**YOUR INSTRUCTIONS:** Pull out every line below that holds the word "folder".

[Items listed in a dataset]
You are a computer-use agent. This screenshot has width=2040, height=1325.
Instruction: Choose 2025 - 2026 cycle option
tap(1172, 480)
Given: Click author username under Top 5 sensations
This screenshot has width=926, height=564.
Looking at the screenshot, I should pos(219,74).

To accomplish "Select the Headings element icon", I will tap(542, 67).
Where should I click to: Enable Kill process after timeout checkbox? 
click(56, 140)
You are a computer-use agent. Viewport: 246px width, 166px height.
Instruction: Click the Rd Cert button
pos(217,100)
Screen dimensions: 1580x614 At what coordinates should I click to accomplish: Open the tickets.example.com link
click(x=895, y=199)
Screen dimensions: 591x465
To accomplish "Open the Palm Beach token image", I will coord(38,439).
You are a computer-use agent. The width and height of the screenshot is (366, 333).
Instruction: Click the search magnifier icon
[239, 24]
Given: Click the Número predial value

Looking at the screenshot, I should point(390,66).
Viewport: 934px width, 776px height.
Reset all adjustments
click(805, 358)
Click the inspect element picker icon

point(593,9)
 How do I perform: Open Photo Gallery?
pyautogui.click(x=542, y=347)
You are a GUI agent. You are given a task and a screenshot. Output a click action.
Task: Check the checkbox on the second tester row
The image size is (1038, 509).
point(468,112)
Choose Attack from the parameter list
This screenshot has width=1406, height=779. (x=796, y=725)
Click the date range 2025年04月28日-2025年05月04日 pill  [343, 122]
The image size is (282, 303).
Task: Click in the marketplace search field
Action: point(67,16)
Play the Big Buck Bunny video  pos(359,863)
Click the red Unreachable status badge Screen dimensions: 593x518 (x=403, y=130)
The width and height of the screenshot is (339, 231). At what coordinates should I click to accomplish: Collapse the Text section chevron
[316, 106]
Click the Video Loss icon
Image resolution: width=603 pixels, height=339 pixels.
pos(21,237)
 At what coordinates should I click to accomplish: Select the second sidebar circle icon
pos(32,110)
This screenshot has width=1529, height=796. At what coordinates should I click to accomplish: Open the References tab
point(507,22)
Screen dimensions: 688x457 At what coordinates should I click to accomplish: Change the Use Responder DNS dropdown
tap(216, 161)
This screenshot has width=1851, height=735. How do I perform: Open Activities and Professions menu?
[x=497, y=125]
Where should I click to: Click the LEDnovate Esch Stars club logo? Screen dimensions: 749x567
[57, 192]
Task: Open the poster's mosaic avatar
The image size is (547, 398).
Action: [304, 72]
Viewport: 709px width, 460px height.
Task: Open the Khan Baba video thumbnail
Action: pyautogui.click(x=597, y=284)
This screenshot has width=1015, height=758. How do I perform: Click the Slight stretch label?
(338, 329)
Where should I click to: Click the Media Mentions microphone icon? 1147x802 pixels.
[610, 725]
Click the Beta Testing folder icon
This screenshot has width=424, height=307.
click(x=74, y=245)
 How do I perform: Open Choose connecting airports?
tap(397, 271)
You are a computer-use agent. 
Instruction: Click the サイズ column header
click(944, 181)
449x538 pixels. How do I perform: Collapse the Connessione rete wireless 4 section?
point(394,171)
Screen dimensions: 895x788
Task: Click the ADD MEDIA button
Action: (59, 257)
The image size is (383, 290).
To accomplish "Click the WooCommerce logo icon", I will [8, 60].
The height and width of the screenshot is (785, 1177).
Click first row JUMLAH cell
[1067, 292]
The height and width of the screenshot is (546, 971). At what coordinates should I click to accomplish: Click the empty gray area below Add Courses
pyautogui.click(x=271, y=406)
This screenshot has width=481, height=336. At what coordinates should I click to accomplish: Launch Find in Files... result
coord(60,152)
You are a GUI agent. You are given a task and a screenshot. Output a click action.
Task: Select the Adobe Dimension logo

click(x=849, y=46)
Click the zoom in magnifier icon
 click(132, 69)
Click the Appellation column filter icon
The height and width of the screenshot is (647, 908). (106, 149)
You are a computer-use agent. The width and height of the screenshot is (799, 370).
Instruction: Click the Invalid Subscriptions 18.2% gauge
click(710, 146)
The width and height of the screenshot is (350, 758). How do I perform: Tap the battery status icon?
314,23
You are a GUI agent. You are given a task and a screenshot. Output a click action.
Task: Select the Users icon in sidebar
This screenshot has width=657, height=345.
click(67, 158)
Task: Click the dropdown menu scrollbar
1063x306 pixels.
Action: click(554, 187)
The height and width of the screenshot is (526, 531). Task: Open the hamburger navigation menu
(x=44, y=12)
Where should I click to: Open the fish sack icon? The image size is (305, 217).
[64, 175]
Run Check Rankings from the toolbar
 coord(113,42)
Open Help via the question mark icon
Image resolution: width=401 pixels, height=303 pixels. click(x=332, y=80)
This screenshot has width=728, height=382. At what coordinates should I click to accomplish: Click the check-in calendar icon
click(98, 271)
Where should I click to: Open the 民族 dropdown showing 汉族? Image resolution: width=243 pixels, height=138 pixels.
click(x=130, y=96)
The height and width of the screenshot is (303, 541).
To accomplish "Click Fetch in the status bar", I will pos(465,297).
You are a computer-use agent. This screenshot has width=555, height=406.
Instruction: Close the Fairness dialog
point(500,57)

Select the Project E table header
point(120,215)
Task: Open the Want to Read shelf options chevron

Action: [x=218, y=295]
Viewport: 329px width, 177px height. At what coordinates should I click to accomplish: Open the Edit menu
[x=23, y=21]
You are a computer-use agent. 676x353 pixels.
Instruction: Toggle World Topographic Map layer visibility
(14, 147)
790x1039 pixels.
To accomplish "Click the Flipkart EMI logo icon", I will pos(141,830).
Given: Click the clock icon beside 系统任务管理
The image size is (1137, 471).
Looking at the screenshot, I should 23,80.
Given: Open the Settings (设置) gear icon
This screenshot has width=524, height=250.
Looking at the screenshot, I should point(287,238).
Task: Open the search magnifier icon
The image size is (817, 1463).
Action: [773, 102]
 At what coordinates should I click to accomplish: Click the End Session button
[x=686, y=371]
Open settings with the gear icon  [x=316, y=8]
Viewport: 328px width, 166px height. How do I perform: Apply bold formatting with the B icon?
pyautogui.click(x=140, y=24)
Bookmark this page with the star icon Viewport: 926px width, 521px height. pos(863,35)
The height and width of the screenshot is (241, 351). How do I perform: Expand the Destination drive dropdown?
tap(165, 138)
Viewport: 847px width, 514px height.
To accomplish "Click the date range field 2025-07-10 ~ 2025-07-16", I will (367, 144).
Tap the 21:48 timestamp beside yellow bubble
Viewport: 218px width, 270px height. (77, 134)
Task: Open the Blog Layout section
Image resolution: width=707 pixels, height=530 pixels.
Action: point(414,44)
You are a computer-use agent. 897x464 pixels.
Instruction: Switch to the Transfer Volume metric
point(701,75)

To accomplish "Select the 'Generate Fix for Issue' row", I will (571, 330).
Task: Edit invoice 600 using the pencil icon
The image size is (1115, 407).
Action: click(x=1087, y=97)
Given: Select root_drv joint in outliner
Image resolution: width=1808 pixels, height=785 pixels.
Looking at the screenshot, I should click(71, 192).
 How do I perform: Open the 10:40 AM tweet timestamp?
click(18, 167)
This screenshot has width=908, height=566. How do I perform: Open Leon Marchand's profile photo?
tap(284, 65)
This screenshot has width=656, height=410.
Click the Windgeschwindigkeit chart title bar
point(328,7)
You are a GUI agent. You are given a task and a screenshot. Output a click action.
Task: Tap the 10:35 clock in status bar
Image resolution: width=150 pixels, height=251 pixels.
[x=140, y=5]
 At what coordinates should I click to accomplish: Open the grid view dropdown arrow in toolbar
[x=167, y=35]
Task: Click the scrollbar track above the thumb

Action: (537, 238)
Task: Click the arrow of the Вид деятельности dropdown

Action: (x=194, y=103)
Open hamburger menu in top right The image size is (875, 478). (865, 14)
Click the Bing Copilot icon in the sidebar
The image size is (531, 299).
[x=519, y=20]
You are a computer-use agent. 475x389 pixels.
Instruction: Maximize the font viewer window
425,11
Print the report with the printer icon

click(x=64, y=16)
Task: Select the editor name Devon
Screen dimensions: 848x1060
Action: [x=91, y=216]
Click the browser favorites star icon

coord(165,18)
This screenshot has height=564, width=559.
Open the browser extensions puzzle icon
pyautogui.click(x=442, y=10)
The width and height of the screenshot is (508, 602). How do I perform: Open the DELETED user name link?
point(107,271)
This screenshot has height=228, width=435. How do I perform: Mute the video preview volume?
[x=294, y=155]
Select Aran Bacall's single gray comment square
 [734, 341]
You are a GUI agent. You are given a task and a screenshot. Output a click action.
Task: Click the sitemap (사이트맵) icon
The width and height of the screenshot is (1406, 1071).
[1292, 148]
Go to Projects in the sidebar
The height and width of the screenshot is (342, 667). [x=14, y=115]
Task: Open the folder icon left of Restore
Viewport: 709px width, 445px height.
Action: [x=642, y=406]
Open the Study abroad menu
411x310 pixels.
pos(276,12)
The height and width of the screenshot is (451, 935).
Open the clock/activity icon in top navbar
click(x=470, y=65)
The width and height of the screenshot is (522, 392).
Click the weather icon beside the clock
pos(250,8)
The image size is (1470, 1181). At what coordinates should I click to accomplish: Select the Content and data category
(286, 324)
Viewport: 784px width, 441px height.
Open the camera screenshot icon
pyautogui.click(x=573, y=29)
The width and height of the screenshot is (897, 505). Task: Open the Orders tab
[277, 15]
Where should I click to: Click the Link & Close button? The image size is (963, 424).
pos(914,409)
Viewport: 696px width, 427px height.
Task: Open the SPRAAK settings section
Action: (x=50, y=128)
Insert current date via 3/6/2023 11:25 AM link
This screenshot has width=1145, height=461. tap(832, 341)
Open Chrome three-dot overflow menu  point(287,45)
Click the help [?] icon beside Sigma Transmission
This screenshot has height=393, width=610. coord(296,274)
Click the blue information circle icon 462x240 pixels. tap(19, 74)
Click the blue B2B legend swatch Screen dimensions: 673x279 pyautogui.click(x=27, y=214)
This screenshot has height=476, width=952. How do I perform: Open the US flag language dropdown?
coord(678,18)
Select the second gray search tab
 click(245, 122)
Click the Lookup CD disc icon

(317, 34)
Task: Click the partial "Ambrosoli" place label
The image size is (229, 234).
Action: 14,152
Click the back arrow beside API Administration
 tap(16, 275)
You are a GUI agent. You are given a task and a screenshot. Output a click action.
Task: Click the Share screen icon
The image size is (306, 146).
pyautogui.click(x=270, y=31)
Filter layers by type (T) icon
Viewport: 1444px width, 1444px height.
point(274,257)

**EXERCISE RESULT:**
Click the Beta Testing folder icon
Task: Open the folder icon left of Restore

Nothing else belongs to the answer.